What's your point - that you are another illegal alien sympathizer on the thread who would and probably does hire illegal aliens? Whatever. "Then come back" and tell me how it is all right for these companies [sounds like you] to break America's laws.
LOL! Me a "lawless libertarian", you havent read my replies on the libertarian threads have you. First of all I'm not for tearing down the border and have many times stated that I am for the Kyl/Cornyn guest worker plan and I wish not to punish businesses that produce benficial goods and services as you seem wont to do.
There are that many jobs for uneducated, unqualified, gophers out there? Imagine one of them, illegals, who have no experience building your $750,000.00 home...hmm....
Problem is welfare and social security taxes have so distorted the market price that the market does not work very well.
Maybe that's why so many of the expensive homes around here have problems soon after they are built...
Then you had better automate leaf raking, floor scrubbing, baby sitting, oil changing, tire fixing, potato peeling (I can't wait to see the automated potato peeler/slicer/dicer at Kevin's Coffee Shop)... etc., etc., etc.

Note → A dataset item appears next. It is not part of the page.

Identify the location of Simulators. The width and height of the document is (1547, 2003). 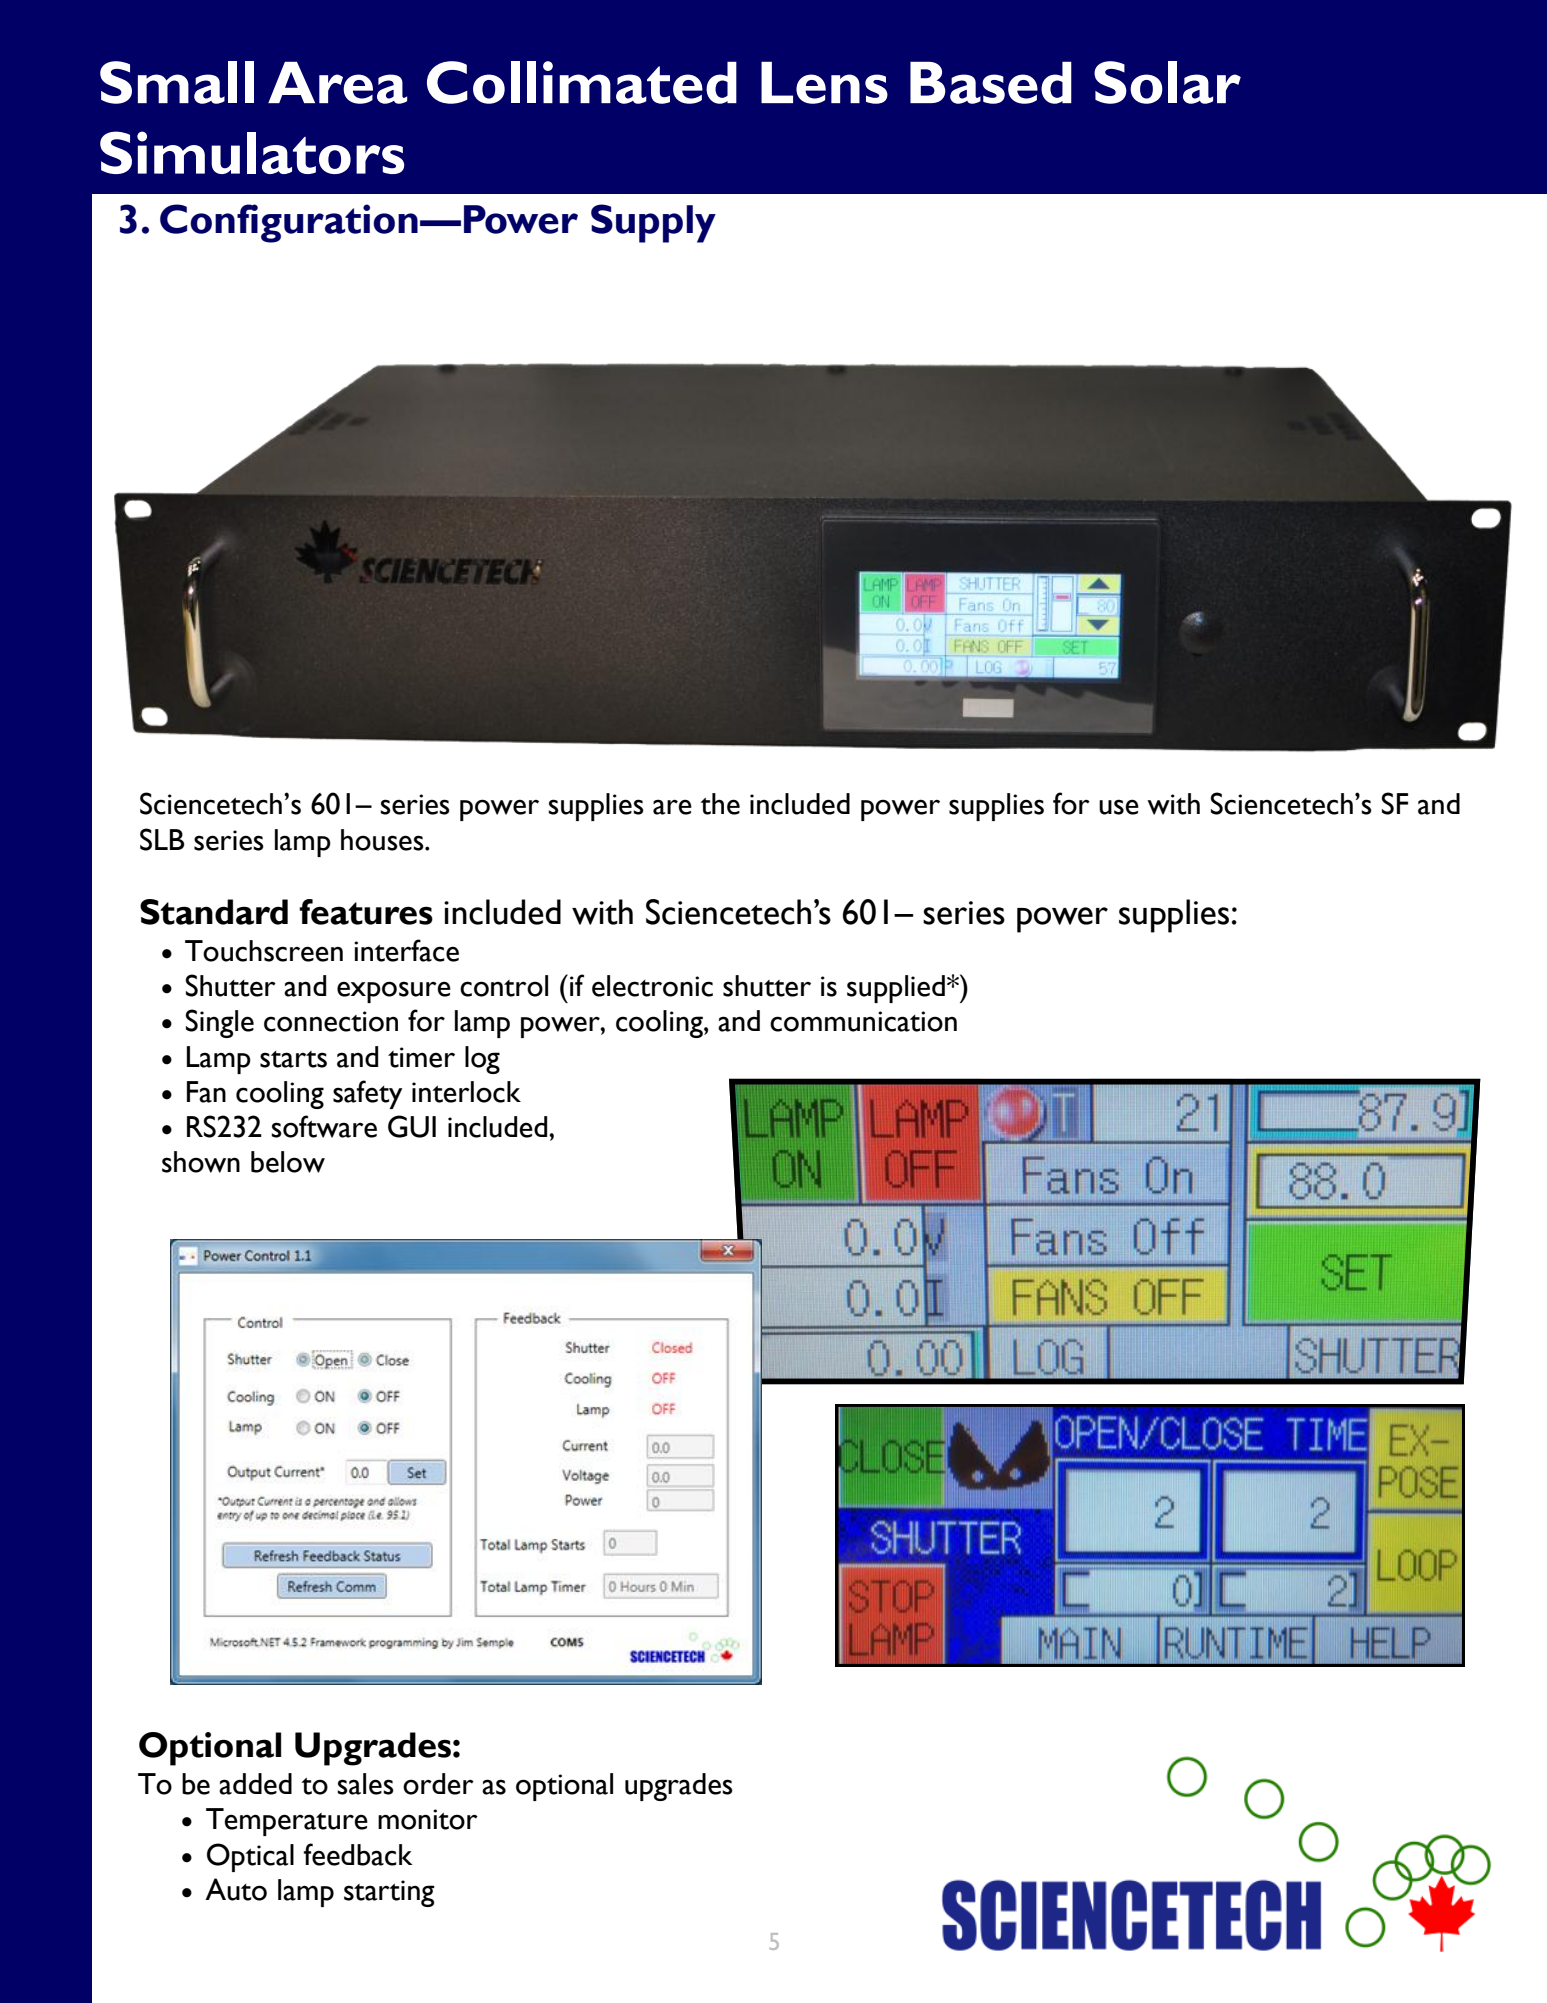
(252, 152).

I wrote a speech for an auto executive recently about the CURRENT shortage of dealer service technicians which stands at 100,000. These are good jobs at good wages that are begging for entry level techicians who can come in and learn the business. The proprietary schools are graduating young men and women in this field but they're not enough, and the manufacturers are providing scholarships and stipends for promising students. There are good jobs out there. What are you going to say when an immigrant (legal or otherwise) steps up to the take one of them?